> **Exercise goal**
Reproduce the data below, substituting "interface agent" for each occurrence of "GUI agent" and leaving everything else as it is.
-- Items start --
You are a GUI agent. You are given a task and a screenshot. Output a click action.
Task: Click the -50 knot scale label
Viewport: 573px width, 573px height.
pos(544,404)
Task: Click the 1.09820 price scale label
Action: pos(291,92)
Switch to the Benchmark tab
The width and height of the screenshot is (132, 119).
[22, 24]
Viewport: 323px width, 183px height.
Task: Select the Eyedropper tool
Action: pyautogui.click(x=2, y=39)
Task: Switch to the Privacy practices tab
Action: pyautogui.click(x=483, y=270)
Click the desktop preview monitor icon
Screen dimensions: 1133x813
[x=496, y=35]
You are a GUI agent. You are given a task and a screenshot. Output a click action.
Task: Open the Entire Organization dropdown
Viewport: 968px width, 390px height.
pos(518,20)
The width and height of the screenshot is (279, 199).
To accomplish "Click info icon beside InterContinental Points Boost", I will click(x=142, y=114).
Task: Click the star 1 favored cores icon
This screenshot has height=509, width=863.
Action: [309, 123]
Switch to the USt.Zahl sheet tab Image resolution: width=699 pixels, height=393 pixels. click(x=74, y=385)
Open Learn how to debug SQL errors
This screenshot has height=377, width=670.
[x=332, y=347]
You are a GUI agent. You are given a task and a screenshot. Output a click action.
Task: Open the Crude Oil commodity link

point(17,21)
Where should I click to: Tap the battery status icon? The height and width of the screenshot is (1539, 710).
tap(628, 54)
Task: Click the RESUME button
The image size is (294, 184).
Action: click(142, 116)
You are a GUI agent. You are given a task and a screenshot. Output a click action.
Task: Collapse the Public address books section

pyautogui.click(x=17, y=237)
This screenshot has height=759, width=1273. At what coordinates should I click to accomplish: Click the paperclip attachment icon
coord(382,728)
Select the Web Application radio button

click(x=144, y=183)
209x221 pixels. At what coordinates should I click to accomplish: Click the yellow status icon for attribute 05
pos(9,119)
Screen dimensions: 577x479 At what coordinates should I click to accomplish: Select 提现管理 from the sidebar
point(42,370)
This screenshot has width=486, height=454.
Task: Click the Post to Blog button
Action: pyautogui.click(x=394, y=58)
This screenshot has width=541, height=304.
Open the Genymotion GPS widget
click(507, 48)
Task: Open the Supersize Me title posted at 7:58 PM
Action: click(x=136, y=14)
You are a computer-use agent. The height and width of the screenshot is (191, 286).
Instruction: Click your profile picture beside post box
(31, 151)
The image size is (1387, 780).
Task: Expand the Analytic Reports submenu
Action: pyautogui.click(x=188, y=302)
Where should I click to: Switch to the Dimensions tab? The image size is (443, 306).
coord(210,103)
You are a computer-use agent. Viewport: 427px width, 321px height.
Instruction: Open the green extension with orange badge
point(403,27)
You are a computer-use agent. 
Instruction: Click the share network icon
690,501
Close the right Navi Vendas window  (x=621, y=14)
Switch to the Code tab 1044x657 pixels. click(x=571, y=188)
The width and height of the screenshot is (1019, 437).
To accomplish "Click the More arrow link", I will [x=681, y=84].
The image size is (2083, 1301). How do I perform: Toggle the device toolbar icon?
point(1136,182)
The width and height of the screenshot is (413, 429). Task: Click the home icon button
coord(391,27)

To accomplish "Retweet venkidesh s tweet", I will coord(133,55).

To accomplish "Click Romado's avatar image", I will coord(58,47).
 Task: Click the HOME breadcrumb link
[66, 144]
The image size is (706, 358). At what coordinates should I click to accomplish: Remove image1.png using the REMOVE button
-- Items end --
> **Result of this task**
You are a interface agent. You are given a task and a screenshot. Output a click action.
Task: Click the -50 knot scale label
Viewport: 573px width, 573px height.
pos(544,404)
Task: Click the 1.09820 price scale label
Action: pos(291,92)
Switch to the Benchmark tab
The width and height of the screenshot is (132, 119).
[22, 24]
Viewport: 323px width, 183px height.
Task: Select the Eyedropper tool
Action: pyautogui.click(x=2, y=39)
Task: Switch to the Privacy practices tab
Action: pyautogui.click(x=483, y=270)
Click the desktop preview monitor icon
Screen dimensions: 1133x813
[x=496, y=35]
You are a interface agent. You are given a task and a screenshot. Output a click action.
Task: Open the Entire Organization dropdown
Viewport: 968px width, 390px height.
pos(518,20)
The width and height of the screenshot is (279, 199).
To accomplish "Click info icon beside InterContinental Points Boost", I will click(x=142, y=114).
Task: Click the star 1 favored cores icon
This screenshot has height=509, width=863.
Action: [309, 123]
Switch to the USt.Zahl sheet tab Image resolution: width=699 pixels, height=393 pixels. click(x=74, y=385)
Open Learn how to debug SQL errors
This screenshot has height=377, width=670.
[x=332, y=347]
You are a interface agent. You are given a task and a screenshot. Output a click action.
Task: Open the Crude Oil commodity link

point(17,21)
Where should I click to: Tap the battery status icon? The height and width of the screenshot is (1539, 710).
tap(628, 54)
Task: Click the RESUME button
The image size is (294, 184).
Action: click(142, 116)
You are a interface agent. You are given a task and a screenshot. Output a click action.
Task: Collapse the Public address books section

pyautogui.click(x=17, y=237)
This screenshot has height=759, width=1273. At what coordinates should I click to accomplish: Click the paperclip attachment icon
coord(382,728)
Select the Web Application radio button

click(x=144, y=183)
209x221 pixels. At what coordinates should I click to accomplish: Click the yellow status icon for attribute 05
pos(9,119)
Screen dimensions: 577x479 At what coordinates should I click to accomplish: Select 提现管理 from the sidebar
point(42,370)
This screenshot has width=486, height=454.
Task: Click the Post to Blog button
Action: pyautogui.click(x=394, y=58)
This screenshot has width=541, height=304.
Open the Genymotion GPS widget
click(507, 48)
Task: Open the Supersize Me title posted at 7:58 PM
Action: click(x=136, y=14)
You are a computer-use agent. The height and width of the screenshot is (191, 286).
Instruction: Click your profile picture beside post box
(31, 151)
The image size is (1387, 780).
Task: Expand the Analytic Reports submenu
Action: pyautogui.click(x=188, y=302)
Where should I click to: Switch to the Dimensions tab? The image size is (443, 306).
coord(210,103)
You are a computer-use agent. Viewport: 427px width, 321px height.
Instruction: Open the green extension with orange badge
point(403,27)
You are a computer-use agent. 
Instruction: Click the share network icon
690,501
Close the right Navi Vendas window  (x=621, y=14)
Switch to the Code tab 1044x657 pixels. click(x=571, y=188)
The width and height of the screenshot is (1019, 437).
To accomplish "Click the More arrow link", I will [x=681, y=84].
The image size is (2083, 1301). How do I perform: Toggle the device toolbar icon?
point(1136,182)
The width and height of the screenshot is (413, 429). Task: Click the home icon button
coord(391,27)

To accomplish "Retweet venkidesh s tweet", I will coord(133,55).

To accomplish "Click Romado's avatar image", I will coord(58,47).
 Task: Click the HOME breadcrumb link
[66, 144]
The image size is (706, 358). At what coordinates should I click to accomplish: Remove image1.png using the REMOVE button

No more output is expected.